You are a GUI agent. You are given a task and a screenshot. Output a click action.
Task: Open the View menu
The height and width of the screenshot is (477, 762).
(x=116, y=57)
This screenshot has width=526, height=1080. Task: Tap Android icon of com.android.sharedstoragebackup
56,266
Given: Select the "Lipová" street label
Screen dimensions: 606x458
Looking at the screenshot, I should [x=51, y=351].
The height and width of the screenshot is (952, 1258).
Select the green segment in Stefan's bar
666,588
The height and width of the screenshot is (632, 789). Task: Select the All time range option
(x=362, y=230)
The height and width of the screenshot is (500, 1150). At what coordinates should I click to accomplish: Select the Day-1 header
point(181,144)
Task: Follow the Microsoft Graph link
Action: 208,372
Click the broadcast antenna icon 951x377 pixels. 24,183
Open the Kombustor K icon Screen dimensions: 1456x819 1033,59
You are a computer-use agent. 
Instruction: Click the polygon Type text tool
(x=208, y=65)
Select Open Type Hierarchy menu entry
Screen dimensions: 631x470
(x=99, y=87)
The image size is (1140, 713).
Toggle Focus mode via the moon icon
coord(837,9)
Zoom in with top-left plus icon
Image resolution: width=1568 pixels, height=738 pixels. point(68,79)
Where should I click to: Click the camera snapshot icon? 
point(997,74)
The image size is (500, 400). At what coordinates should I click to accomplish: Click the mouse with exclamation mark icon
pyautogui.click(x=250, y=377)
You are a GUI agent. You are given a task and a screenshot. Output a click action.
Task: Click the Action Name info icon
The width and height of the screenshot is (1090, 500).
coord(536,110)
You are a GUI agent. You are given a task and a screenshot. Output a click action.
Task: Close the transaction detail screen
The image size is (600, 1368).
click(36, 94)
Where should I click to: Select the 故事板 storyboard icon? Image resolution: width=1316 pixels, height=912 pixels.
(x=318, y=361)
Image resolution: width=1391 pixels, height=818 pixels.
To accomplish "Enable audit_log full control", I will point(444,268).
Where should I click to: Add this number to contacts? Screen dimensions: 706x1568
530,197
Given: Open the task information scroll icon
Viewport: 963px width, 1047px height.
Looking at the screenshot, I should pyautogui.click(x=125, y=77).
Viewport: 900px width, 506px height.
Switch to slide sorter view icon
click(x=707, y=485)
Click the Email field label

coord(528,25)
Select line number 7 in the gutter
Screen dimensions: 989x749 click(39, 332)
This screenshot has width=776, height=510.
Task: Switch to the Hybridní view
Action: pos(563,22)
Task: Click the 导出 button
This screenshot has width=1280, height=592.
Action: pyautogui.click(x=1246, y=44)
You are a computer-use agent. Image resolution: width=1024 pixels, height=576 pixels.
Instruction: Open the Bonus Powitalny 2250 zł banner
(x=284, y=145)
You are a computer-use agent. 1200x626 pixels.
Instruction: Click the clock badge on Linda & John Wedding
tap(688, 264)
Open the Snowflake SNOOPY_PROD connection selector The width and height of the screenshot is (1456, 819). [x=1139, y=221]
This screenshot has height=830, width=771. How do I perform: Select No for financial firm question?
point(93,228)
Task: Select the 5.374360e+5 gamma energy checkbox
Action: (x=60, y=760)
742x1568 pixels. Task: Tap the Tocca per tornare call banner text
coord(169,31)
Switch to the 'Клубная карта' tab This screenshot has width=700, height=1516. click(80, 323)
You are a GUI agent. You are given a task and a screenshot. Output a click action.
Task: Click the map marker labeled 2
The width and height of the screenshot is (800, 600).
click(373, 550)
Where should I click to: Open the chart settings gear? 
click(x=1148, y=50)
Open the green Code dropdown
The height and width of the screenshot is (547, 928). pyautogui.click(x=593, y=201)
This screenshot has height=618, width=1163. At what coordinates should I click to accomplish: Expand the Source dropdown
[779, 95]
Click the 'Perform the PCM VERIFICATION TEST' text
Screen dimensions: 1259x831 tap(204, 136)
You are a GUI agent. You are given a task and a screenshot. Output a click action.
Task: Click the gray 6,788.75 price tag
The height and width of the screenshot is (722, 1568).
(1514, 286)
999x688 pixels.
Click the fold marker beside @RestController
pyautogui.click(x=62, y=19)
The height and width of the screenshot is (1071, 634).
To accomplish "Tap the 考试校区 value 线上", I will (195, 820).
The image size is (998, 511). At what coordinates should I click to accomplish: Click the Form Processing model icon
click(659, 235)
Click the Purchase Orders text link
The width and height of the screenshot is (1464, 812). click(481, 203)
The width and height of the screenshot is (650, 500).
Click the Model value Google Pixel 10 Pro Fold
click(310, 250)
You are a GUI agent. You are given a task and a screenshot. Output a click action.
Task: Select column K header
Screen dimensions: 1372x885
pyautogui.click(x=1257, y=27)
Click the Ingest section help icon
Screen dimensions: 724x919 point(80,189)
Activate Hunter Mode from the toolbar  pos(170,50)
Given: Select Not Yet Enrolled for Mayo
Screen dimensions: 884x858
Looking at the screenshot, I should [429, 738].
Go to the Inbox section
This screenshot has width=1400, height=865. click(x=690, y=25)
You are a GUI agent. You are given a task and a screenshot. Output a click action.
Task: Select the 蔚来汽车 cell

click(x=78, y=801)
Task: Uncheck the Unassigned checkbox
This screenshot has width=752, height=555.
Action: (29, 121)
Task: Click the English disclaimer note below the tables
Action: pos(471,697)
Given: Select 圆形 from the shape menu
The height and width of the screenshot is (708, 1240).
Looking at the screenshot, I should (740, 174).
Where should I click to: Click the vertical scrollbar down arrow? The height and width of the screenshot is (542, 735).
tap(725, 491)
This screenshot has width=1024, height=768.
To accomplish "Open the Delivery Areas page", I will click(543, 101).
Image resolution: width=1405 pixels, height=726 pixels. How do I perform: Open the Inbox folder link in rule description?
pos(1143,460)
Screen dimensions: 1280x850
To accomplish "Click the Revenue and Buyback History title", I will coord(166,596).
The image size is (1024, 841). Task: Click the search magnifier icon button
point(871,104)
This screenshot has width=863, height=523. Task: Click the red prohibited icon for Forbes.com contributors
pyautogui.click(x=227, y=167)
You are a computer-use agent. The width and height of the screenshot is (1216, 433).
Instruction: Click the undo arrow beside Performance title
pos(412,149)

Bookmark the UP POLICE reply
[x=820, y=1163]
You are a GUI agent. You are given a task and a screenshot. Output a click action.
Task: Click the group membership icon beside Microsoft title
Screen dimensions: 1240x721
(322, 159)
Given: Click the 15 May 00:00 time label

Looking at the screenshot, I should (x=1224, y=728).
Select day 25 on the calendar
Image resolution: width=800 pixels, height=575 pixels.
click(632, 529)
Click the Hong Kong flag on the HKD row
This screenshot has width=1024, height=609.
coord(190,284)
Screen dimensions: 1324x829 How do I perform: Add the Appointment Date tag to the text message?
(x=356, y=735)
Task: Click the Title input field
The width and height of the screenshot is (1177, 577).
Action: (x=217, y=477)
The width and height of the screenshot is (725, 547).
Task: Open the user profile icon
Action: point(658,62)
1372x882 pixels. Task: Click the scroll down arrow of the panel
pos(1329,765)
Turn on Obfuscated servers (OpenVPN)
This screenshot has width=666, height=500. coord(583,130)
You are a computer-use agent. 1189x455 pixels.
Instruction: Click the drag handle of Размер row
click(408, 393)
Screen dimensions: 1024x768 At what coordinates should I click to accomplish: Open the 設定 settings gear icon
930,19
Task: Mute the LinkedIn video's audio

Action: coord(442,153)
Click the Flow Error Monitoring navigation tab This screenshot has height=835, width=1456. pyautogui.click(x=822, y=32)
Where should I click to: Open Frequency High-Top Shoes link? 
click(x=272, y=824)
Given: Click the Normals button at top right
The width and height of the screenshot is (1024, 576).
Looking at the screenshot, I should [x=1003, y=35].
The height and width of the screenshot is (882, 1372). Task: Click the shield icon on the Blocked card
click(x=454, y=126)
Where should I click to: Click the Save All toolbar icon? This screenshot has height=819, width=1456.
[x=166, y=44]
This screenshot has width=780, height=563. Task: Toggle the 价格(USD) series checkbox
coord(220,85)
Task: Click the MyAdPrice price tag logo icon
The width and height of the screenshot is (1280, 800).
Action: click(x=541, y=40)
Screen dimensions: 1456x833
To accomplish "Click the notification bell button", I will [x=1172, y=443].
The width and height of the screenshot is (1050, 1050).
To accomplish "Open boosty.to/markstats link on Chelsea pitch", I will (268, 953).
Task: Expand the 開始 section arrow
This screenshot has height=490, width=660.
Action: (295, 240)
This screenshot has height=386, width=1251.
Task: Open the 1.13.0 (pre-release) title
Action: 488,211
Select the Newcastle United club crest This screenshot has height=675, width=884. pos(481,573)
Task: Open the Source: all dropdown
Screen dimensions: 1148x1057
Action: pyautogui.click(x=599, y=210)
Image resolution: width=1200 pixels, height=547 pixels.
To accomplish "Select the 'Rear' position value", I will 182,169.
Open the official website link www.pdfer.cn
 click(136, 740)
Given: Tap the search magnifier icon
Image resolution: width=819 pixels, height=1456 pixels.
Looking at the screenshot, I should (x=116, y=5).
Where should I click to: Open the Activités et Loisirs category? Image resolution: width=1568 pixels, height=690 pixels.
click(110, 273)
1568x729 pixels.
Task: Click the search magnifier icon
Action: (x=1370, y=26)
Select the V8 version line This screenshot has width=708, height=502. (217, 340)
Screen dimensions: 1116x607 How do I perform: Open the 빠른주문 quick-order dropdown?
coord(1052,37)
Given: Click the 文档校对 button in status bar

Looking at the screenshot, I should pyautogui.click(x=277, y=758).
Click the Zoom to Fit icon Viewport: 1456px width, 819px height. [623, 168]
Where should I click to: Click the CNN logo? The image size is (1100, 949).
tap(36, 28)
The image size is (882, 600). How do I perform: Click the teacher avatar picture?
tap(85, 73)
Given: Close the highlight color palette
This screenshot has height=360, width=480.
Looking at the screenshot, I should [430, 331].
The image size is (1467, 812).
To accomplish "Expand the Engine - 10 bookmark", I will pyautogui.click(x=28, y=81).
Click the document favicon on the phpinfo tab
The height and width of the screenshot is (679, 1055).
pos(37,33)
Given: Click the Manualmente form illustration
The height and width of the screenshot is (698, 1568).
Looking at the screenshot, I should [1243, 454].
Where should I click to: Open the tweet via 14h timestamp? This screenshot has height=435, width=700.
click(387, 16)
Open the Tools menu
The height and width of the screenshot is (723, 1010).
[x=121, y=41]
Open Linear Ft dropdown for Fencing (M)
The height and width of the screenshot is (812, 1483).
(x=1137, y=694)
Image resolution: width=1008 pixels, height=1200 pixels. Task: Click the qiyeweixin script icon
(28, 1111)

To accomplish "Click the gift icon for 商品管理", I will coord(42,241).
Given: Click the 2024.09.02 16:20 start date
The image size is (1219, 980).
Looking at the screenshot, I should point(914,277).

------

**WORK REQUIRED:**
Please put everything above from the row containing "You are a computer-use agent. The" down to the row containing "click(x=272, y=824)" into a numbered list, leaving out blank lines.

**OUTPUT OF THE TASK:**
1. You are a computer-use agent. The width and height of the screenshot is (1216, 433).
2. Instruction: Click the undo arrow beside Performance title
3. pos(412,149)
4. Bookmark the UP POLICE reply
5. [x=820, y=1163]
6. You are a GUI agent. You are given a task and a screenshot. Output a click action.
7. Task: Click the group membership icon beside Microsoft title
8. Screen dimensions: 1240x721
9. (322, 159)
10. Given: Click the 15 May 00:00 time label
11. Looking at the screenshot, I should (x=1224, y=728).
12. Select day 25 on the calendar
13. Image resolution: width=800 pixels, height=575 pixels.
14. click(632, 529)
15. Click the Hong Kong flag on the HKD row
16. This screenshot has width=1024, height=609.
17. coord(190,284)
18. Screen dimensions: 1324x829 How do I perform: Add the Appointment Date tag to the text message?
19. (x=356, y=735)
20. Task: Click the Title input field
21. The width and height of the screenshot is (1177, 577).
22. Action: (x=217, y=477)
23. The width and height of the screenshot is (725, 547).
24. Task: Open the user profile icon
25. Action: point(658,62)
26. 1372x882 pixels. Task: Click the scroll down arrow of the panel
27. pos(1329,765)
28. Turn on Obfuscated servers (OpenVPN)
29. This screenshot has width=666, height=500. coord(583,130)
30. You are a computer-use agent. 1189x455 pixels.
31. Instruction: Click the drag handle of Размер row
32. click(408, 393)
33. Screen dimensions: 1024x768 At what coordinates should I click to accomplish: Open the 設定 settings gear icon
34. 930,19
35. Task: Mute the LinkedIn video's audio
36. Action: coord(442,153)
37. Click the Flow Error Monitoring navigation tab This screenshot has height=835, width=1456. pyautogui.click(x=822, y=32)
38. Where should I click to: Open Frequency High-Top Shoes link? 
39. click(x=272, y=824)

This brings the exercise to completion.